Debrisoquine
- Names: Preferred IUPAC name 3,4-Dihydroisoquinoline-2(1H)-carboximidamide

Identifiers
- CAS Number: 1131-64-2;
- 3D model (JSmol): Interactive image;
- ChEBI: CHEBI:34665;
- ChEMBL: ChEMBL169901;
- ChemSpider: 2860;
- DrugBank: DB04840;
- ECHA InfoCard: 100.013.155
- KEGG: C13650;
- MeSH: Debrisoquine
- PubChem CID: 2966;
- UNII: X31CDK040E;
- CompTox Dashboard (EPA): DTXSID7022885 ;

Properties
- Chemical formula: C_{10}H_{13}N_{3}
- Molar mass: 175.23032

Pharmacology
- ATC code: C02CC04 (WHO)

= Debrisoquine =

Debrisoquine is a derivative of guanidine.
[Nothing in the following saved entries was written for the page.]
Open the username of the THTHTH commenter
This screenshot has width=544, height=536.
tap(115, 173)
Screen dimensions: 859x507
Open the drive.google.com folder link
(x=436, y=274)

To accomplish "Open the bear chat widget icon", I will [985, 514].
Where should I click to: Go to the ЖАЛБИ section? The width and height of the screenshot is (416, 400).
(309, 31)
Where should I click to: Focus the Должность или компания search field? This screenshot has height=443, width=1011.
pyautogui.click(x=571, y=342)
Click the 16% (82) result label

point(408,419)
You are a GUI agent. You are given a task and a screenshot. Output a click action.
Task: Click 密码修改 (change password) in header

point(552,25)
It is an antihypertensive drug similar to guanethidine. Debrisoquine is frequently used for phenotyping the CYP2D6 enzyme, a drug-metabolizing enzyme.

Debrisoquine has been identified as a inhibitor of TMPRSS2 protease, which is involved in the viral entry process of SARS-CoV-2. In a laboratory study, it showed antiviral activity by blocking the ability of the virus to enter human lung cells.

The guanidine part of the molecule also appears in guanoxan and guanadrel. The 7-bromo analog of debrisoquine is called guanisoquin.